街で君の唄を聞いた


コンコン

「ヴィーフェル=ノクラムです。失礼します」


やっぱ騎士(なのか?)は礼儀正しいんだなぁ。
その礼儀正しさをあたしに分けてほしい。


「ノクラムか。そこの彼女は?」

「異世界から来た少女です」

「へぇー…!異世界から!名前は?」

「えと 神志 冷灯です」


王子もイケメンという設定か…。
何だコレ。イケメン大好き☆キャハ☆っていう子が考えたら鼻血ダラッダラなんじゃね?
直ぐにバッと駆け寄って、“お名前は何とおっしゃるんですか?”とか上目遣いで言うんだろうなぁ。


…正直キモッ。
あたし死んでもやりたくない。
あ、死んだらできないか。はは。


「…ノクラム、彼女、大丈夫かい?」

「多分…」

「で、まずはレイヒちゃんからなんだけどさ、どしてココに連れてきたの?やっぱ異世界ってのが引っ掛ったから?あ、敬語外していよ」

「そんじゃ遠慮なく。レイヒは俺等みたいに、何かあるんじゃないかって俺が思った。どこかそこらの奴等とは違う感じがしてな」

「ん~そゆ事はティーラスが来ないとわかんない。呼べば直ぐ来ると思…あ」


ドドドドドドド…


バンッッ!!!


「お呼びですかッ!?ジュマルド様ッ!!」

「あーやっぱり。
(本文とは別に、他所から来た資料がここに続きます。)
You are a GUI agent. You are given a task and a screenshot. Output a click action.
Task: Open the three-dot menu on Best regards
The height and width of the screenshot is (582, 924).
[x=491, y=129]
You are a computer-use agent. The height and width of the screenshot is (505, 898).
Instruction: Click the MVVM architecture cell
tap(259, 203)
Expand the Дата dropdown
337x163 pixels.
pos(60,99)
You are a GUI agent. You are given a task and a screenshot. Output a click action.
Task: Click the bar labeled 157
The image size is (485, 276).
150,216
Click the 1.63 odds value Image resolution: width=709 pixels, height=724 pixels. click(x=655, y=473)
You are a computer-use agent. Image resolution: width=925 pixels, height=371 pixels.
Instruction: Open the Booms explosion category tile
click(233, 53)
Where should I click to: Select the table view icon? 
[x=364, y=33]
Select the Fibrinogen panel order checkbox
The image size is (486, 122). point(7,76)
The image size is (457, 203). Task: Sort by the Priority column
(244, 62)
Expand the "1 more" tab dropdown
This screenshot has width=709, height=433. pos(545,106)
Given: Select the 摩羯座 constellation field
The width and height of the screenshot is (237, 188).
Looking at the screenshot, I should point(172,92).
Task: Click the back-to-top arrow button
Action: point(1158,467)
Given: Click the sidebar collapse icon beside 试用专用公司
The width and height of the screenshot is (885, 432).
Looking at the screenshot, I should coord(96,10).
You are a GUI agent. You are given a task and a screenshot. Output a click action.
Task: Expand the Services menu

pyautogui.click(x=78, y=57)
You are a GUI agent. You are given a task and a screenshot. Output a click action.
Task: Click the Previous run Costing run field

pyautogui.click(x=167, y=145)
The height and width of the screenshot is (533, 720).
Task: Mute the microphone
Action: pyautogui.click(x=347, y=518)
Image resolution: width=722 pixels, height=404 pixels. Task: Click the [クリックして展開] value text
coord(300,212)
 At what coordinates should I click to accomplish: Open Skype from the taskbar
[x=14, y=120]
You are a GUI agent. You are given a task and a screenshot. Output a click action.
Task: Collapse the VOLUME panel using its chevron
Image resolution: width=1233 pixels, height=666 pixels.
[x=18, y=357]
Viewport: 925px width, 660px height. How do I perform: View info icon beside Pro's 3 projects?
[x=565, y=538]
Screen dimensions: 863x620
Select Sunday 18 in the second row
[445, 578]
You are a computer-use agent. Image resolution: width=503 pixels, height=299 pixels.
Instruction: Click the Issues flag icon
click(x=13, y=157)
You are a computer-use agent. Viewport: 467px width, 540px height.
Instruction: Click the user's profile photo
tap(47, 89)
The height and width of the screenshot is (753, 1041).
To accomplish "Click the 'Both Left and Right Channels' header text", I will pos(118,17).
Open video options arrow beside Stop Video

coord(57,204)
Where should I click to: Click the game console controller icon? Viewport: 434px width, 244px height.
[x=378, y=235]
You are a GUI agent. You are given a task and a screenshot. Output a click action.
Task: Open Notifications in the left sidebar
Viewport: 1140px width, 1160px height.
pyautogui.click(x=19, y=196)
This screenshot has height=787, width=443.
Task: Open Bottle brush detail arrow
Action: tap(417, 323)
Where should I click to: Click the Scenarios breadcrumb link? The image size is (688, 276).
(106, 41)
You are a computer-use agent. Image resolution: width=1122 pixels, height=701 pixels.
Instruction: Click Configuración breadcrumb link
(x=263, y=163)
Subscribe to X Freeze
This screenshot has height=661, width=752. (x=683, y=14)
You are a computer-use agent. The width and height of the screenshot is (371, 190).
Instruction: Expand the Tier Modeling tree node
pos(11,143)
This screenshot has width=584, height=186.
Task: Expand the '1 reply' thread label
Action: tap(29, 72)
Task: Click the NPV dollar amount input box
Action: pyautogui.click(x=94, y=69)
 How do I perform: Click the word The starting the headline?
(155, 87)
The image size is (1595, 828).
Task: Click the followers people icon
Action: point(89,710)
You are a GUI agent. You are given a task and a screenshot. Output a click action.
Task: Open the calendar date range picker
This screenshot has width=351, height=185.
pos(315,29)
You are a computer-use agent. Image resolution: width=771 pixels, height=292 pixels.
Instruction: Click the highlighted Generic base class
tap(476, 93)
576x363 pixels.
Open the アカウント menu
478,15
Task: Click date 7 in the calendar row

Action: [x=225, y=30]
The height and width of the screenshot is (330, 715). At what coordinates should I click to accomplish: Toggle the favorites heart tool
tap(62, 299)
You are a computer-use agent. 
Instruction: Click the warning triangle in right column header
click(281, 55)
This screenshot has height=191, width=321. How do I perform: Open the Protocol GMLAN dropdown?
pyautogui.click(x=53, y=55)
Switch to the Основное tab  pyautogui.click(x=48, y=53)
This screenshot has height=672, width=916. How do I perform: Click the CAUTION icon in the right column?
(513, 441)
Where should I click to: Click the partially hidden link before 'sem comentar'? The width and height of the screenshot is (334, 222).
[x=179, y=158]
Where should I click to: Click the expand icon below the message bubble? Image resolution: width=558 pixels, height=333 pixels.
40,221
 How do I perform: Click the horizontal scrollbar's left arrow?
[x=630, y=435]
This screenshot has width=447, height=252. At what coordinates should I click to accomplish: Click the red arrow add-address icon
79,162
あ」

「え?…おわわわわわっ!!!ススススイマセンヴィーフェルさんっ!!」

「ハハッ。どんまいノクラム」

「…コイツを診てほしい」

「わぁっ 可愛らしい子ですねっ♪」



んんん?もしかしてあたし放置されたままだった?色々くだらん事考えてたからだよね?

「失礼しまーっす」

「んえ?」


あたしより少しデカい彼は、胸と腹の間の手前で両手をかざし、小さな淡く青い光を出した。


…何してんの?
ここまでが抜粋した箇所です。